### WHAT IS NEEDED
Quote the records below word for word, from the line containing "You are a computer-use" through the line containing "click(x=1083, y=60)", and leave the pictures out.

### INFORMATION PROVIDED
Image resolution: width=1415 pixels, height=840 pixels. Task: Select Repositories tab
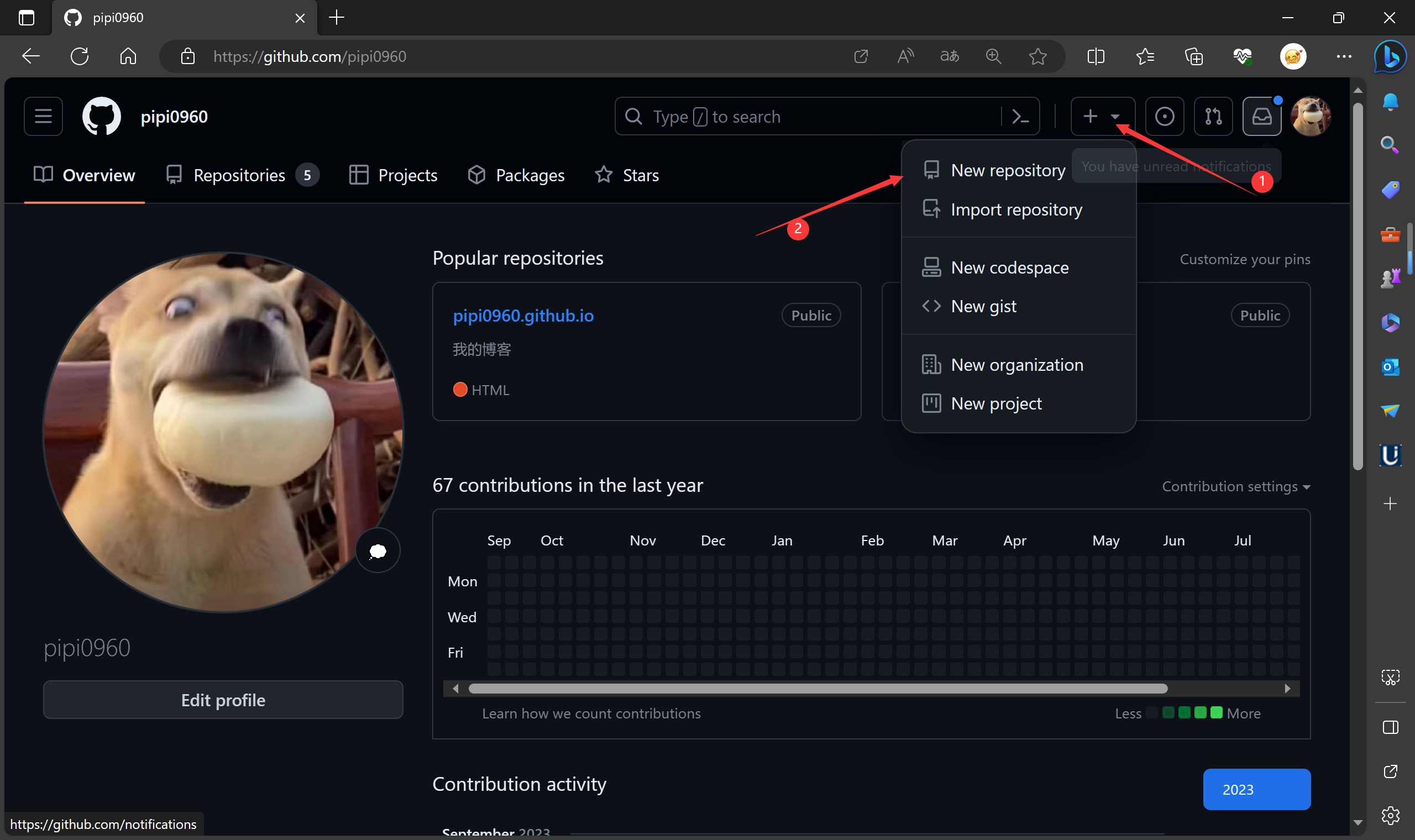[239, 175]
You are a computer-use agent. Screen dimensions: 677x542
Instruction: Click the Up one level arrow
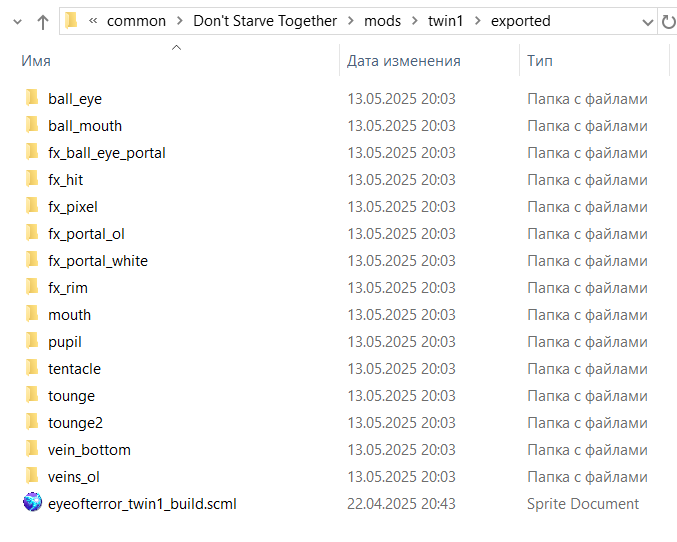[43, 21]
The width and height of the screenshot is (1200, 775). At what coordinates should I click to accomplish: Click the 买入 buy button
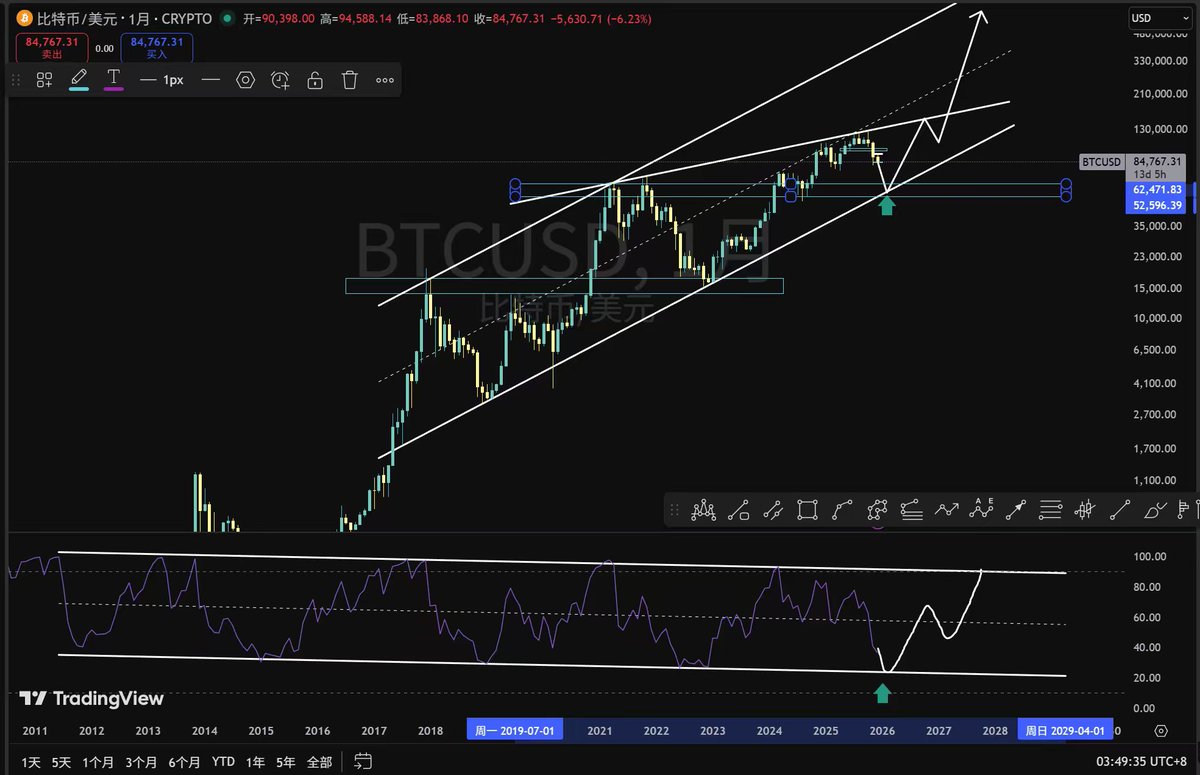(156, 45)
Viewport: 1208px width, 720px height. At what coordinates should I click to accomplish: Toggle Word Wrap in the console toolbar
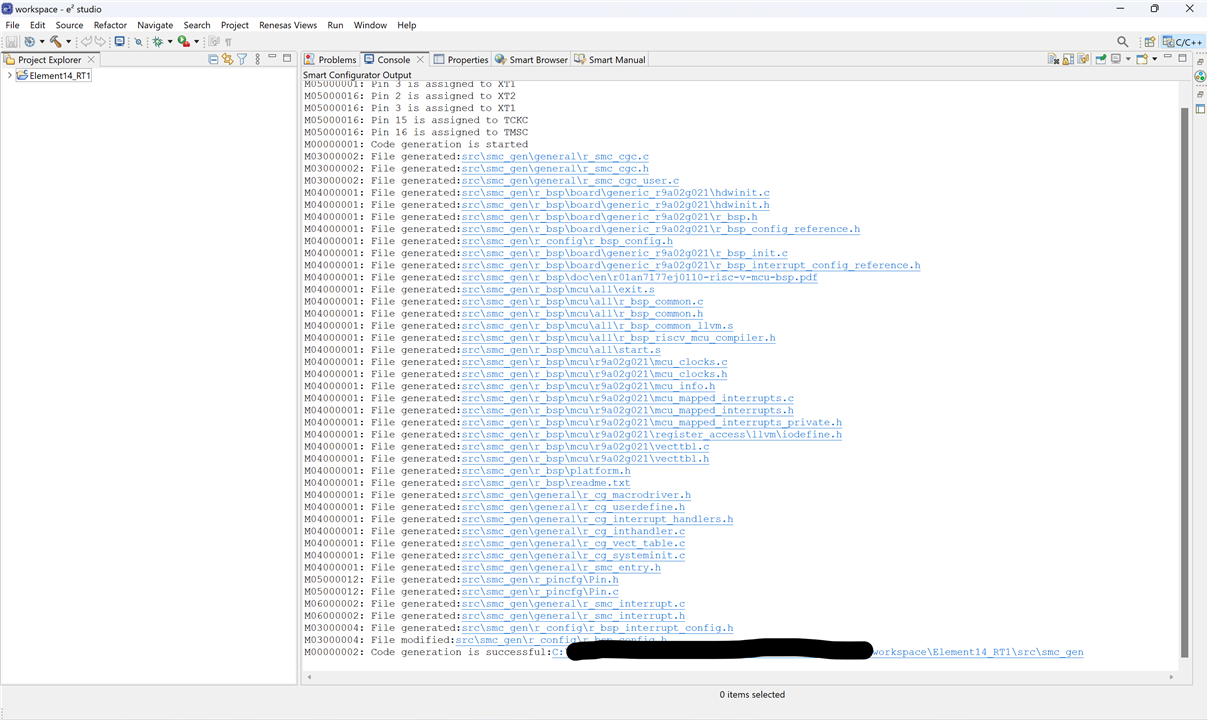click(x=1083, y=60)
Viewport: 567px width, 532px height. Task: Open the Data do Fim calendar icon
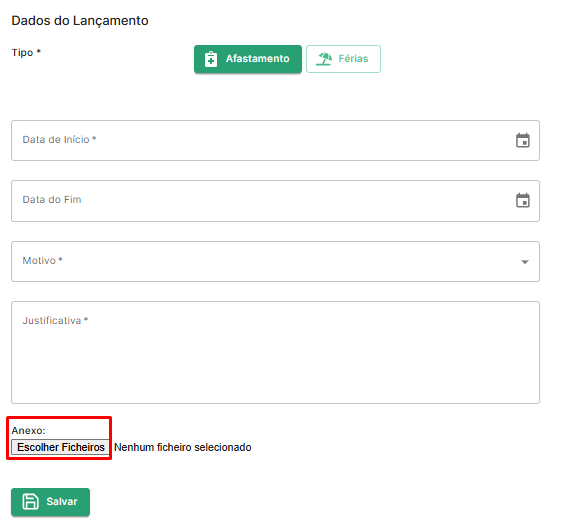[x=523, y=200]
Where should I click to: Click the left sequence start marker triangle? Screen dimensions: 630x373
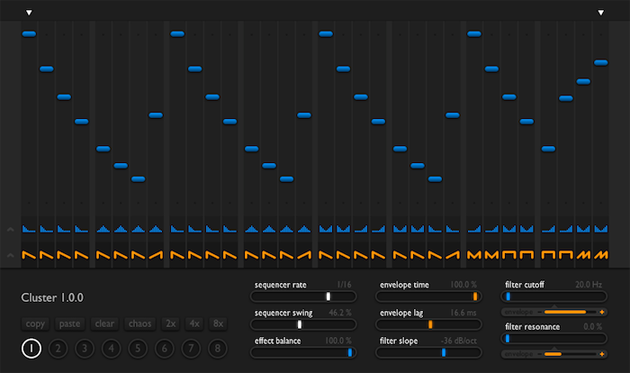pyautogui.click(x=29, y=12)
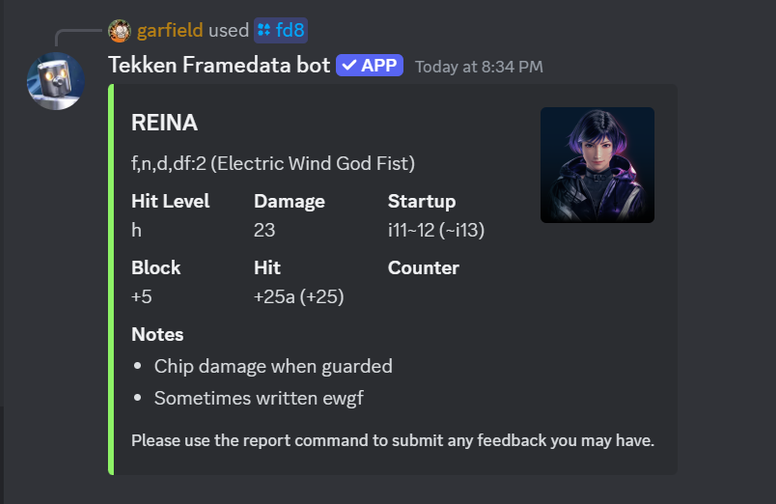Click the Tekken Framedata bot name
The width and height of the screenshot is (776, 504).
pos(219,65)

### RESULT
You are a computer-use agent. Screen dimensions: 677x542
Instruction: Click the Up one level arrow
[43, 21]
The width and height of the screenshot is (1200, 775). At what coordinates should I click to accomplish: Click the 买入 buy button
(156, 45)
Viewport: 1208px width, 720px height. At what coordinates should I click to accomplish: Toggle Word Wrap in the console toolbar
click(x=1083, y=60)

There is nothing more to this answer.